Agora, de joelhos na terra do jardim, finalizava a última fileira de plantas que precisavam de seu auxílio. Tomou seu tempo e revirou a terra que a mãe dizimara. Repôs os nutrientes antes e só então reviveu as plantas. Fez questão de fazer aquilo naquele momento, nem ouvindo mais a madrasta dizendo que ela podia deixar isso para depois. Ela queria ocupar sua mente.

Não funcionou muito bem. Nem pensava mais sobre o fato da mãe ter tentado privá-la de seu futuro, de repetir os passos fracassados daqueles que fugiam do destino. Agora, só o que conseguia pensar era que talvez fosse de fato destinada a seu rainha do Mundo Inferior desde o começo de sua vida reprodutiva.

Será que ele sabia? Soubera disso este tempo todo? Os sentimentos que tinha e tivera eram, então, falsos? Frutos dos meios que as parcas tinham de chegar ao seu fim? Será que todos os relacionamentos eram assim? Por que não lembrou daquela tarde na sua infância antes? Teria sua mãe apagado sua memória daquele momento? 

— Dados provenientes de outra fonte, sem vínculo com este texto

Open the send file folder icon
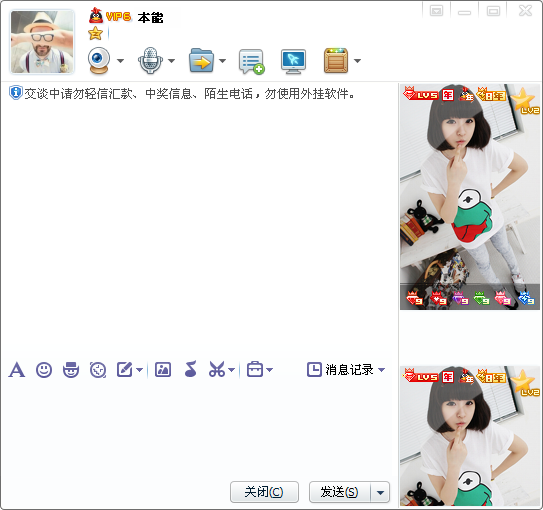 click(201, 60)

Suspirou aliviada quando terminou o jardim e encontrou a madrasta com duas xícaras de chá ao seu lado, sentada no banco de mármore mais perto dela. Agora estava pronta para conversar. Agora tinha perguntas bem e uma sensação de que Hera teria as respostas. Já ouvira Poseidon dizer que ela tinha nascido para ser Rainha do Olimpo. Se isso era verdade, não eram tão diferentes.

Sentiu seu corpo gelar ao imaginar que seria por isso que Hera nunca se separara de Zeus, mesmo depois de todos as traições, os desrespeitos. Não queria ficar assim. Não conseguia se imaginar assim. 

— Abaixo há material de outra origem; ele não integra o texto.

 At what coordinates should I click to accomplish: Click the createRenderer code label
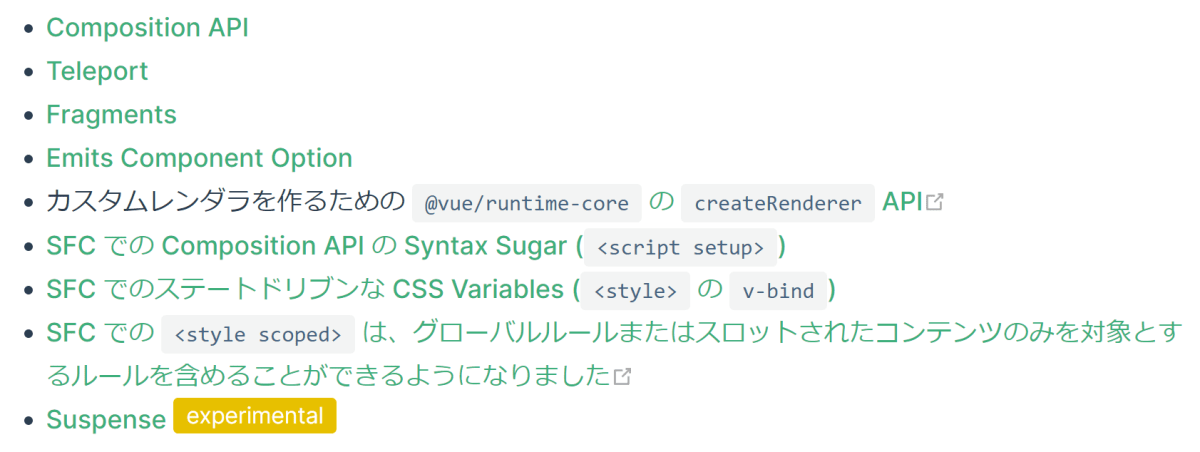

Se ergueu, bateu a terra para fora de seu vestido e se sentou ao lado da deusa. Umedeceu sua garganta com o chá antes de começar. Seria uma longa noite.

—_____

 

—Desentendimento, você disse? - Hades quebrou o silêncio. Se endireitou em seu trono, fitando a deusa a sua frente.

—Uhum.

—Quando?

—Ontem mais cedo. Zeus até interveio. 

—E ela?

—Chegou depois, Deméter parecia brava com ela também. 

—Obrigado, Hemera.

—Não precisa agradecer, meu senhor. - A jovem deusa se curvou e saiu andando, seu brilhante vestido amarelo-queimado destacando-a de todo seu entorno. Parou para deixar sua mãe beijar-lhe a testa e saiu do salão.

—Você que pediu a ela que observasse? - Hades perguntou, polindo com as vestes a ponta de seu cetro enquanto Nix se aproximava.

—Não pedi, pedi, expressamente. Comentei, sim, sobre a sua situação. Ela já a conhecia, corriam juntas quando eu a levava para brincar no Olimpo. E ela te adora, você sabe. - O deus assentiu. Alongou o olhar em seu cetro antes de fitar a deusa. 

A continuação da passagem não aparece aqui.